Taselisib is an orally bioavailable, selective inhibitor of phosphoinositide 3-kinase (PI3K) isoform p110α. It belongs to the class of PI3K inhibitors and has been investigated as a potential treatment for various cancers.

Mechanism of Action: Taselisib works by binding to and inhibiting the p110α subunit of PI3K. The PI3K pathway is involved in cell growth, proliferation, survival, and metabolism. The p110α isoform is frequently mutated or overexpressed in various cancers, contributing to uncontrolled cell growth. By inhibiting p110α, Taselisib aims to disrupt the PI3K signaling pathway, thereby suppressing tumor growth and inducing apoptosis (programmed cell death) in cancer cells.

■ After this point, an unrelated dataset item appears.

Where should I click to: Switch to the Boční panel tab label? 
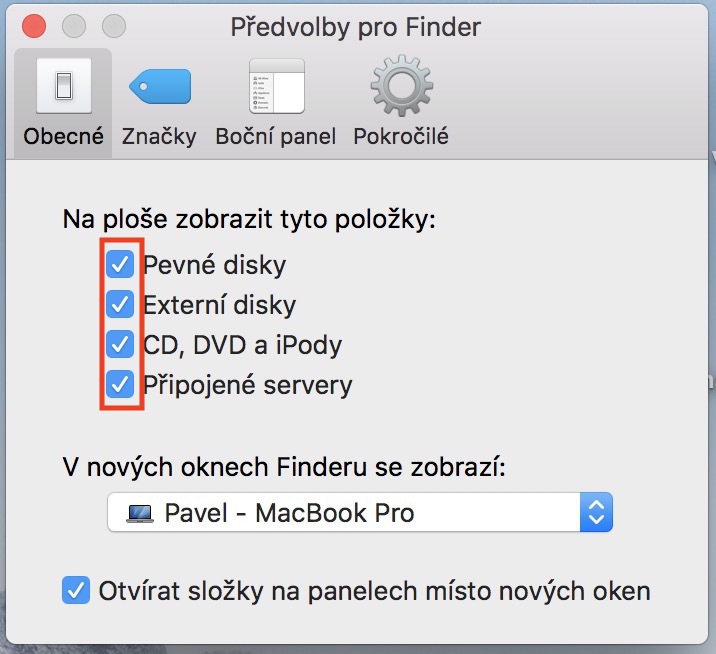tap(275, 137)
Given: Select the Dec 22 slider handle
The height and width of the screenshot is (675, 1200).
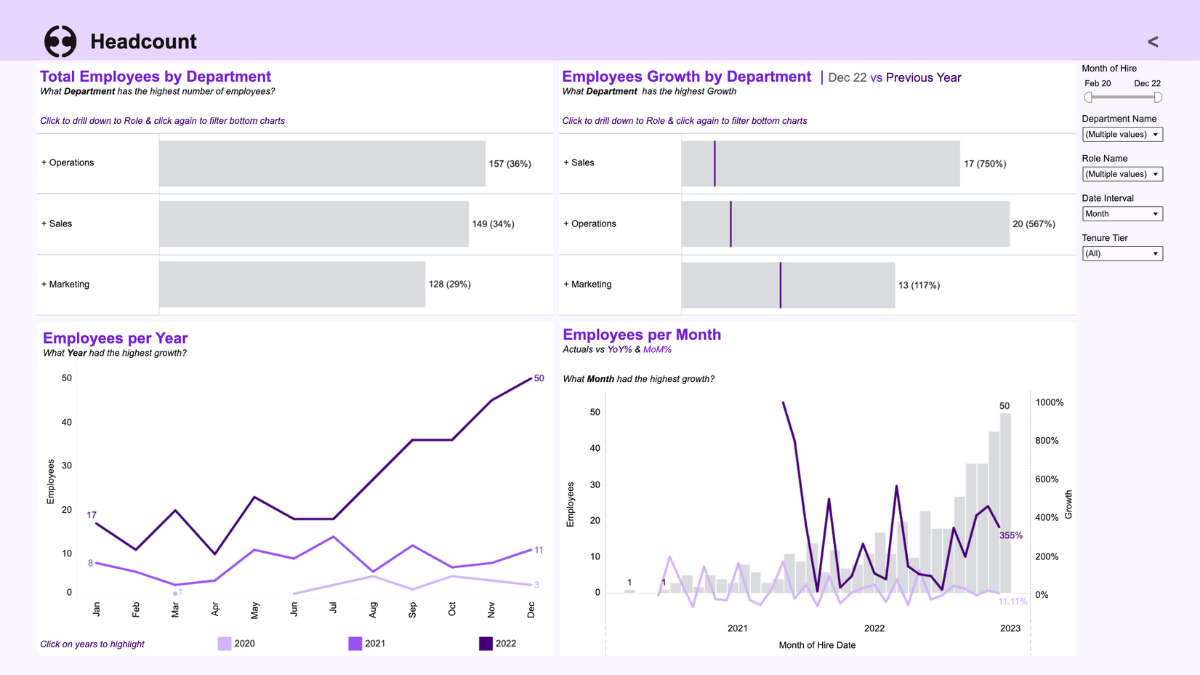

Clinical Development: Taselisib has been studied in clinical trials for the treatment of different types of solid tumors, particularly breast cancer. Studies have evaluated Taselisib as a single agent and in combination with other anti-cancer therapies, such as hormone therapies in hormone receptor-positive breast cancer.

Adverse Effects: Like other PI3K inhibitors, Taselisib can cause a range of adverse effects. Common side effects observed in clinical trials include hyperglycemia (high blood sugar), diarrhea, rash, nausea, and fatigue.

Current Status: The development status of Taselisib may vary. It is recommended to consult current medical literature and regulatory databases for the most up-to-date information on its approval status and clinical use.